# start of GIVEN TEXT

Book Read Free

Yeomen of England

Page 13

by Ken Tout


  There was a hiatus between the 1919 demobilisation of the Yeomanry regiments, in their various roles, and the 1920 revival of the regiments, not necessarily in the same roles as during the war. The Territorial Force was officially reconstituted on 7 February 1920 but on 1 October 1920 it was renamed the Territorial Army. There were also adjustments for particular roles in accordance with new strategies emanating from the lessons of the recent war. A modern-sounding element entered into public awareness with the ‘Gedes Cuts’: reductions in some formations due to government economies needed to balance the national budget.

  The Great War had revealed that the establishment of cavalry units in the British Army far exceeded the frequency of opportunities that there would be for cavalry action in the closely targeted artillery, barbed-wire and machine-gun era. Inevitably the regular cavalry regiments would continue to supply horsed formations for the time being. This left only a few horsed units to be found from the Territorial sector, with the senior Yeomanry regiments filling requirements. So the Royal Wiltshire (Prince of Wales’ Own), the Warwickshire and others following them in precedence would retain horses. It is perhaps relevant to note again that those two regiments were founded at about the same time as the Northants, but had maintained a regimental structure throughout, whilst during the 1800s the NY had, at times, existed only at squadron level, thus losing precedence.

  In the confusion of the first days of reorganisation, George Jelley, to his delight, found the new NY, commanded by Major J.G. Lowther, the war-time adjutant, to be practising cavalry drill; they were riding horses, all of them hunters, in a field behind the Drill Hall. The new enthusiasts were about to receive an unwelcome shock.

  In the new type of warfare horses would be largely replaced by internal combustion machines, either light tanks riding on tracks or armoured cars riding on wheels. The Tank Corps in 1920 consisted of seven tank battalions and nine armoured car companies, numbered 1 to 9. Unhorsed Yeomanry units were now formed under the aegis of the Tank Corps and wearing the tank badge, as subsequently numbered armoured car companies. For instance the Sharpshooters (County of London) became the 23rd Armoured Car Company, the Tank Regiment; the Derbyshires paraded as the 24th, and the NY fell in as the 25th. All car companies retained their Yeomanry designation in brackets. The Tank Corps itself was elevated to the Royal Tank Corps (RTC) in 1923.

# end of GIVEN TEXT
# start of RECORDED DATA

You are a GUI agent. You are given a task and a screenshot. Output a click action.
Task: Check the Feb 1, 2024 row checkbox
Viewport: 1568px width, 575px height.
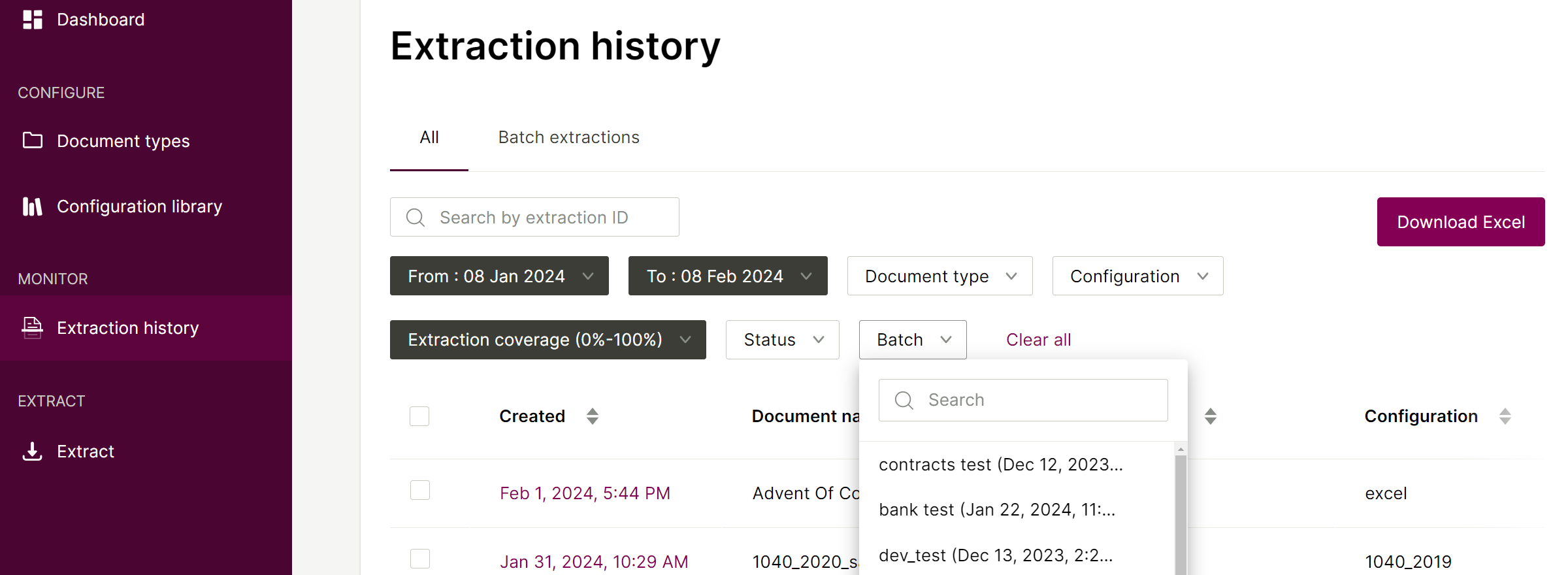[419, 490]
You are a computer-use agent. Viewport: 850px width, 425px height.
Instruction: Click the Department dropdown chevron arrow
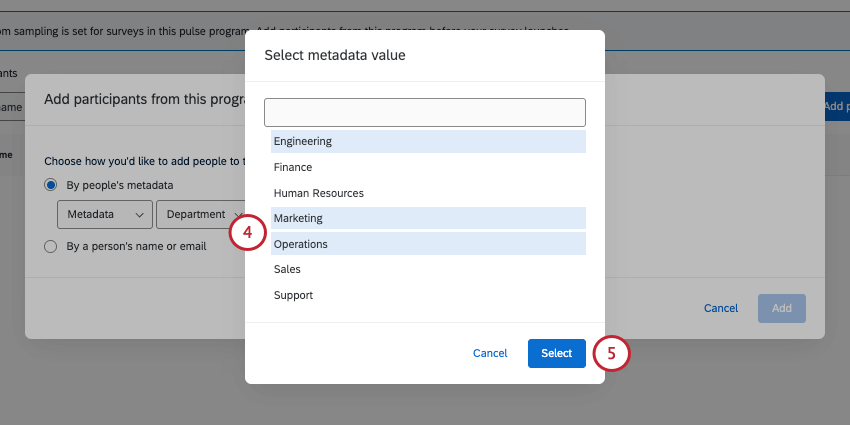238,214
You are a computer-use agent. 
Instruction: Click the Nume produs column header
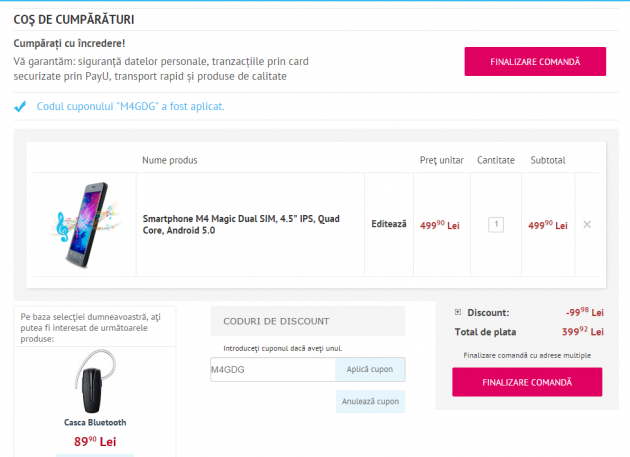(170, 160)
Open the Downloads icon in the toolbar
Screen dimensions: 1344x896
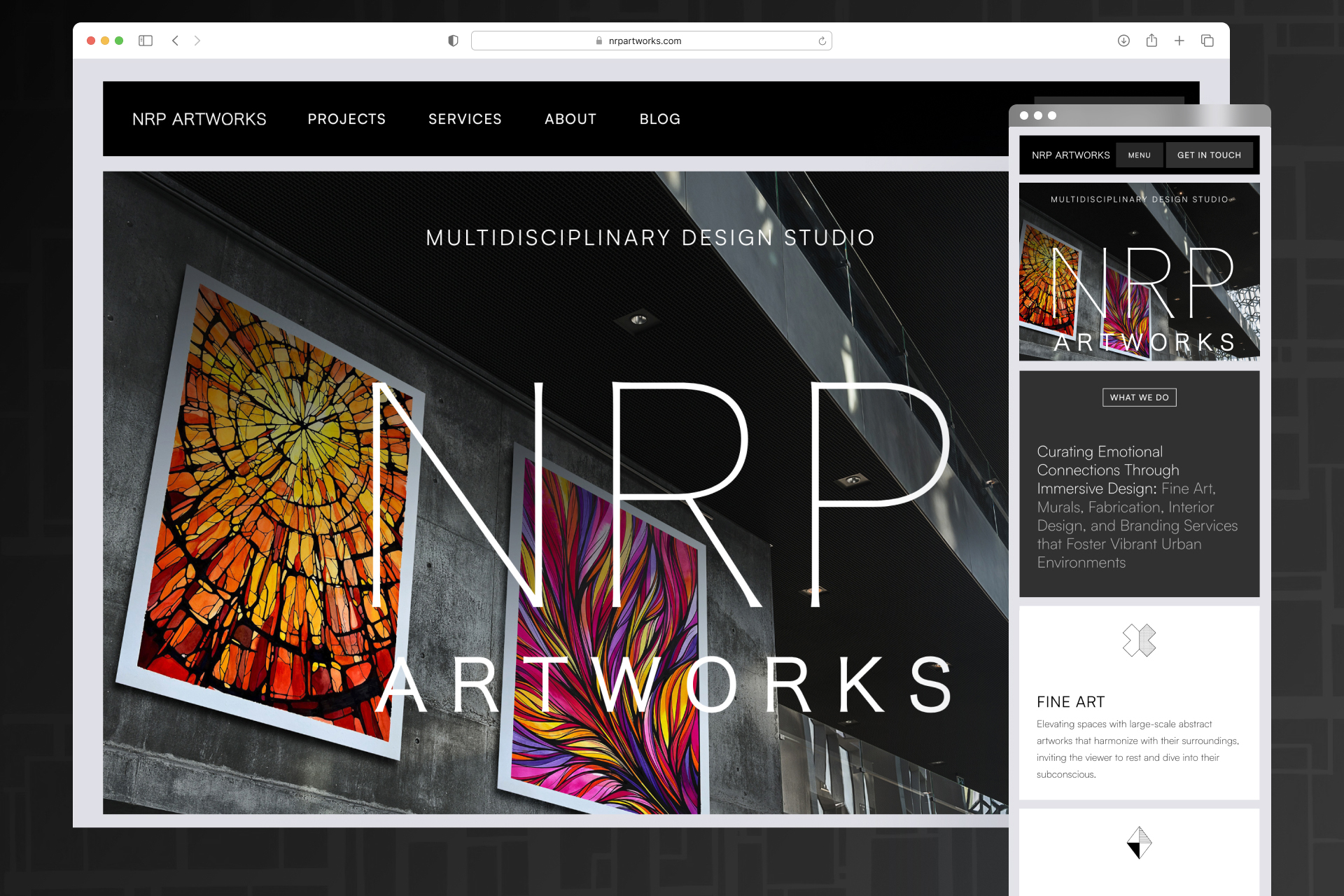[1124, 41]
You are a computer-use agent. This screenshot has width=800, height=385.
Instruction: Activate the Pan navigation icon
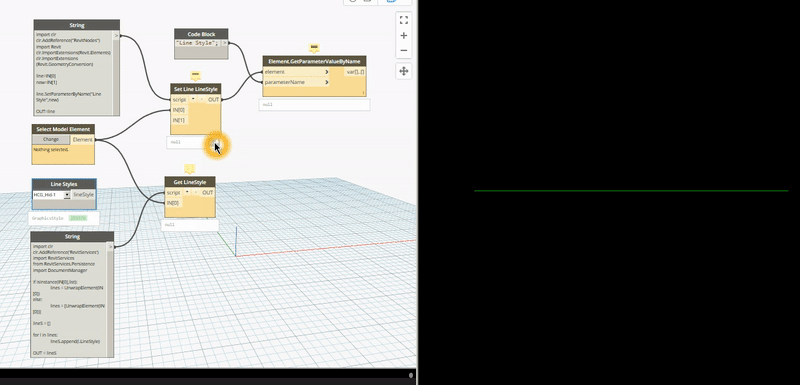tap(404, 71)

# end of RECORDED DATA

__EXERCISES__.
A) In the passage on the Yeomanry, on what date was the Territorial Force officially reconstituted?
B) Write out the passage on the Yeomanry from "Book Read Free" to "the national budget.", substituting "gap" for "hiatus".

__WORKED SOLUTIONS__.
A) 7 February 1920

B)
Book Read Free

Yeomen of England

Page 13

by Ken Tout


  There was a gap between the 1919 demobilisation of the Yeomanry regiments, in their various roles, and the 1920 revival of the regiments, not necessarily in the same roles as during the war. The Territorial Force was officially reconstituted on 7 February 1920 but on 1 October 1920 it was renamed the Territorial Army. There were also adjustments for particular roles in accordance with new strategies emanating from the lessons of the recent war. A modern-sounding element entered into public awareness with the ‘Gedes Cuts’: reductions in some formations due to government economies needed to balance the national budget.